In meinem Bestreben, antizyklisch über derartige Fragen zu denken, besann ich mich darauf, dass Albert Einstein – ein Wissenschaftler, der es an Rang und geistiger Weise denn doch mit einem Richard Dawkins mühelos aufnehmen kann – ein ganz anderes Verhältnis als Letzterer zur Religion bezogen hatte und dass dies auch für andere große Physiker wie beispielsweise Niels Bohr, Max Born, David Bohm oder Erwin Schrödinger gilt. Ich nahm das Manuskript zur Hand und der Titel war augenblicklich gefunden:
„Der Dawkinswahn oder die Antwort der Mystik – Duell zwischen Wissenschaft und Religion?„
Wie zu erkennen, habe ich meiner Neigung zur Polemik nicht ganz entsagen können, obwohl ich Dawkins geist- und kenntnisreiches, streckenweise auch von britischem Witz belebtes Buch mit größter Spannung gelesen hatte. Dawkins Wahn liegt an einer anderen Stelle, wo man ihn auch immer bei sich selbst fürchten muss. Er sieht den Balken im Auge des Gegners – dort sieht er ihn überdeutlich und zerlegt dessen Argumente nach allen Regeln der Kunst. Aber im eigenen Auge sieht er ihn nicht. Sein hohes Lied auf die Wissenschaft verbirgt, dass diese gerade, wenn sie am größten ist, nämlich kritisch gegen sich selbst, auch um ihre Grenzen weiß. Darum geht es in meinem ganz und gar antizyklischen Buch; es geht um die Grenzen der Religion und des Wissens und welcher Bereich möglicherweise jenseits dieser Grenzen liegt. Ich spreche darüber auf dem rückwärtigen Buchumschlag:
Die Menschheit hat bisher zwei universale Sprachen erfunden, die zu allen Zeiten und auf allen Kontinenten verstanden wurden – die Sprache der Fakten (heute Wissenschaft genannt) und die Sprache der Intuition (Mystik), doch wurden und werden beide zu Zwecken der Macht missbraucht. Macht-Religion und Macht-Wissenschaft haben das Bild der Wirklichkeit verzerrt. Es ist an der Zeit, dass kritische Wissenschaft sich zurückbesinnt auf die Grenzen der Ratio und selbstkritische Religion auf ihre mystischen Ursprünge. Das ist keine Absage an die scharfe Intelligenz eines Richard Dawkins, wohl aber an einen unkritischen Wahn.

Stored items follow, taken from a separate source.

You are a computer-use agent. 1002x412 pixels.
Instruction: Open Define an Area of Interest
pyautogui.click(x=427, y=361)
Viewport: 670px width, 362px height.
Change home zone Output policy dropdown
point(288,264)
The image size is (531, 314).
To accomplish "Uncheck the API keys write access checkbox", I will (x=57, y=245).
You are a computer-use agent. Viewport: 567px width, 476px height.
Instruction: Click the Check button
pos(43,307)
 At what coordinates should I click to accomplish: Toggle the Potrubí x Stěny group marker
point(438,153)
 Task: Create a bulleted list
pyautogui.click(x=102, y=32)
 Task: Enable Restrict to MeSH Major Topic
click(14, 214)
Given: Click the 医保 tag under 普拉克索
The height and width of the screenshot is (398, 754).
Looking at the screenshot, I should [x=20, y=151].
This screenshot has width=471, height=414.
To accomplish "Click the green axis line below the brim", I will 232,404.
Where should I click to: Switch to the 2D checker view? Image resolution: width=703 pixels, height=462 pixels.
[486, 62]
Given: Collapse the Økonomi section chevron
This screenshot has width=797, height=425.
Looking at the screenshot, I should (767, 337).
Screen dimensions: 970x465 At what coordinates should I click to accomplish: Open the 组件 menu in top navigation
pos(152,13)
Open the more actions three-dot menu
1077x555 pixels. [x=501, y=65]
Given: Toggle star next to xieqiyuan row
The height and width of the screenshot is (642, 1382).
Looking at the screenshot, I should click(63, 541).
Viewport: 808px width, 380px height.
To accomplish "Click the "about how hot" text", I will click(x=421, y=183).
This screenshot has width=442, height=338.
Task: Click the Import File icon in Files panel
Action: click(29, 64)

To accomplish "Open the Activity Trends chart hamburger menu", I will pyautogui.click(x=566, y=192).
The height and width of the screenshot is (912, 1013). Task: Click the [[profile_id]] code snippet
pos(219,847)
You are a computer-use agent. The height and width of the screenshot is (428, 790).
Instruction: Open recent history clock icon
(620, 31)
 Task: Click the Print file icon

Der Untertitel der deutschen Ausgabe stellt die Frage: „Duell zwischen Wissenschaft und Religion?“ Wir wissen, dass es dieses Duell seit dem 17ten Jahrhundert gibt. Es wird keineswegs mit Dawkins enden – bis zum heutigen Tag stehen Macht-Wissenschaft und Macht-Religion einander unversöhnt und unversöhnbar gegenüber. Aber diese Gegnerschaft gilt gerade nicht für das Verhältnis von kritischer Wissenschaft zu selbstkritischer Religion, nämlich zur Mystik. Aldous Huxley hatte die Mystik als „Philosophia perennis“ bezeichnet: eine ewige und universale Philosophie. Was verbindet die Mystik der Upanishaden, des Islam, des Zen und des Christentums mit der kritischen Wissenschaft? Auf diese Frage will das Buch eine Antwort geben.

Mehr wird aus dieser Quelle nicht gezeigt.